◆ Instrução A: Liste todos os títulos de músicas que aparecem entre aspas na reportagem sobre o Ecad e a família Silva.

::: Trecho selecionado :::

Uma família brasileira de sobrenome Silva, composta por pai, mãe e dois filhos menores de idade, pode estar por trás da segunda fraude a abalar o Escritório Central de Arrecadação e Distribuição (Ecad) em menos de uma semana.
De acordo com o Ecadnet, sistema de busca que o escritório responsável pelo recolhimento e pagamento dos direitos autorais de todos os músicos do país mantém na internet, Marco Aurelio da Silva, Laurinda Nascimento Vieira Silva, Marco Tales Vieira Silva e Lais Petra Vieira Silva seriam mais prolíferos do que Chico Buarque. Só Marco Aurelio, o patriarca da família, tem registradas em seu nome 629 obras, frente às 468 do irmão da ministra da Cultura, Ana de Hollanda.
Entre as composições que caem na conta dos Silva, todos cadastrados como artistas pela Sociedade Brasileira de Administração e Proteção dos Direitos Intelectuais (Socinpro), há vários homônimos de hits nacionais.
Entre eles: “Coisas que eu sei”, de Dudu Falcão — uma das cinco músicas mais tocadas em 2009 na voz de Danni Carlos —, “Tá perdoado”, de Arlindo Cruz, e “Chora me liga”, da dupla sertaneja João Bosco e Vinícius.
Os Silva não têm o costume de informar o intérprete de suas produções e parecem trabalhar nos mais diversos estilos musicais.
Na lei brasileira, não há nada que impeça que duas composições tenham o mesmo título.
Mesmo assim, o Ecad decidiu submeter toda a família a uma auditoria interna. O processo começou no ano passado.
Procurado pelo GLOBO, o Ecad informou, por sua assessoria de imprensa, que entre janeiro de 2010 e abril deste ano os Silva receberam R$ 1.700 pela reprodução de todas as suas supostas composições. A reportagem, porém, obteve documentos que comprovam que o ganho deles com apenas quatro canções entre janeiro de 2005 e dezembro de 2010 beira os R$ 4 mil. Só por “Festa no apê”, obra homônima ao sucesso do cantor Latino, os Silva, que detêm 75% dos direitos (o detentor dos outros 25%, também desconhecido, não pertence à família), embolsaram R$ 2.207 em cinco anos.
De acordo com o Ecad, “com a colaboração de produtores de shows, a família Silva relacionava obras da autoria deles entre os roteiros de shows pelo Brasil”.
— Se a falha no registro de obras permite que qualquer pessoa informe o compositor errado ao Ecad, então, existem muito mais famílias Silva do que se sabe — diz, irritado, Dudu Falcão.
Apesar da nota do Ecad, Jorge Costa, presidente da Socinpro, diz desconhecer qualquer investigação sobre os Silva.
Na última segunda-feira, O GLOBO denunciou o pagamento de R$ 127,8 mil ao falso compositor Milton Coitinho dos Santos.
Cadastrado no sistema do Ecad pela União Brasileira de Compositores (UBC) — outra associação de artistas —, ele listou como sendo suas várias trilhas de filmes brasileiros, algumas conhecidas por outros autores.
Após a denúncia, o Ecad congelou os pagamentos que lhe seriam feitos e informou que moveria um processo contra ele.

::: Dados do exercício :::

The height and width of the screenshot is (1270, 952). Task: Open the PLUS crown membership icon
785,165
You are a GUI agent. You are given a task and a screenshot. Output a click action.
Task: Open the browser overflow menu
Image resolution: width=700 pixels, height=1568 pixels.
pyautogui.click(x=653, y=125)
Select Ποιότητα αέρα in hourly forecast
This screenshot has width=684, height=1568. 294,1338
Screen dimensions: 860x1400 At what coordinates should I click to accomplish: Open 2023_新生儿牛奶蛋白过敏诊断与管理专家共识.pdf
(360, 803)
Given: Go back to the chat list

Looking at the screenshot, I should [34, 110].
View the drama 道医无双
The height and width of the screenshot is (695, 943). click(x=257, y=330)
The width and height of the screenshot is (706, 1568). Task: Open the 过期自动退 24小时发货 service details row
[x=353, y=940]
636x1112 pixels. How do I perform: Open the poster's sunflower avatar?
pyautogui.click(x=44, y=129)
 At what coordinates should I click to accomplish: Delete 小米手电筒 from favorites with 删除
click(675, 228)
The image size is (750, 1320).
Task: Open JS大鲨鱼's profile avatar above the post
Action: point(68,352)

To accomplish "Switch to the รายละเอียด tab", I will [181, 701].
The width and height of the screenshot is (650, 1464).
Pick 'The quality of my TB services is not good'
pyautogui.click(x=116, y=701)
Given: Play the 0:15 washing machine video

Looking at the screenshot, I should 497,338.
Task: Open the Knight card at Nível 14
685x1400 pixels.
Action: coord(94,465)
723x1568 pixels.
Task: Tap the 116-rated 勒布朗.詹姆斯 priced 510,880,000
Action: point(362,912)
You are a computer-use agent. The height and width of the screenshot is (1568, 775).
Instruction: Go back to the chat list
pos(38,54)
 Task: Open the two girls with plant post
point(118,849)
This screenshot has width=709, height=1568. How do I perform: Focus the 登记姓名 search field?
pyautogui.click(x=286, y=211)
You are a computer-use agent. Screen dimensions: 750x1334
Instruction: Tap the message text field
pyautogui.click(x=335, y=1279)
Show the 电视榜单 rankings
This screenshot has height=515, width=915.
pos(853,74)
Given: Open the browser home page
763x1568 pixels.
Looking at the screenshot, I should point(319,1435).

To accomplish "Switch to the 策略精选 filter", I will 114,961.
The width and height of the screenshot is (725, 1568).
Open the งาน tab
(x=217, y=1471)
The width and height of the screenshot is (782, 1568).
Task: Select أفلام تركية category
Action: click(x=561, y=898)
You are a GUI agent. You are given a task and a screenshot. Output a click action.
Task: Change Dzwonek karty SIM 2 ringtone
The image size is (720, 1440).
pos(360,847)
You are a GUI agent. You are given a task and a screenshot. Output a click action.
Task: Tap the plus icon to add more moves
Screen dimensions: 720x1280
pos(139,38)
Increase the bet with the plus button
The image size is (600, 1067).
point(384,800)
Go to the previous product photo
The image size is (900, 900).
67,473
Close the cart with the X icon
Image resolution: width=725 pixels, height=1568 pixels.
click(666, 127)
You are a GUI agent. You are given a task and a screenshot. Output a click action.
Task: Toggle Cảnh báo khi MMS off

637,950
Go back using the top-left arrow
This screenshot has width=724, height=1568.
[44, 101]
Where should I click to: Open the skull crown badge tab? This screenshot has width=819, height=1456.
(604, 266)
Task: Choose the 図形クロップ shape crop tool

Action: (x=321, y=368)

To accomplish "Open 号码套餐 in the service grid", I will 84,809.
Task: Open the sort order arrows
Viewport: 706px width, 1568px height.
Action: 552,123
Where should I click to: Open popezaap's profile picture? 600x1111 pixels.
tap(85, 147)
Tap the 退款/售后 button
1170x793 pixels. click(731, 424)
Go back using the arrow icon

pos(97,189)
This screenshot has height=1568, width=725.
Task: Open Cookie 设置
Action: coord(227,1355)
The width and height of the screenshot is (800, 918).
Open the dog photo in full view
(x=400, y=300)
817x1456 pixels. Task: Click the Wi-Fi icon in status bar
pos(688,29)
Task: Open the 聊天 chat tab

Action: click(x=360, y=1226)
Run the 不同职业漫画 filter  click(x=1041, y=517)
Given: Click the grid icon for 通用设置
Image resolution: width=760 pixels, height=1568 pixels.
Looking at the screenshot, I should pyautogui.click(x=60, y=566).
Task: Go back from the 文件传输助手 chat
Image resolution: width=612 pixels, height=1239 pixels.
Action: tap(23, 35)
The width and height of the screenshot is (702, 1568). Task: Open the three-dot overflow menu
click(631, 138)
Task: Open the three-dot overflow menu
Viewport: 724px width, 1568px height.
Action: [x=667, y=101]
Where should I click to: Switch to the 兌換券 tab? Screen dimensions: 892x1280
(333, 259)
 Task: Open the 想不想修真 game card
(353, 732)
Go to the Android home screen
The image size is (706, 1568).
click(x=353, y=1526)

:::

◆ Instrução B: Redigite, sem alterações, o trecho dos registros que começa na linha que contém "Task: Go back from the 文件传输助手 chat" e termina na linha que contém "Action: [x=667, y=101]", incluindo essas duas linhas.

◆ Solução desenvolvida A:
"Coisas que eu sei"
"Tá perdoado"
"Chora me liga"
"Festa no apê"

◆ Solução desenvolvida B:
Task: Go back from the 文件传输助手 chat
Image resolution: width=612 pixels, height=1239 pixels.
Action: tap(23, 35)
The width and height of the screenshot is (702, 1568). Task: Open the three-dot overflow menu
click(631, 138)
Task: Open the three-dot overflow menu
Viewport: 724px width, 1568px height.
Action: [x=667, y=101]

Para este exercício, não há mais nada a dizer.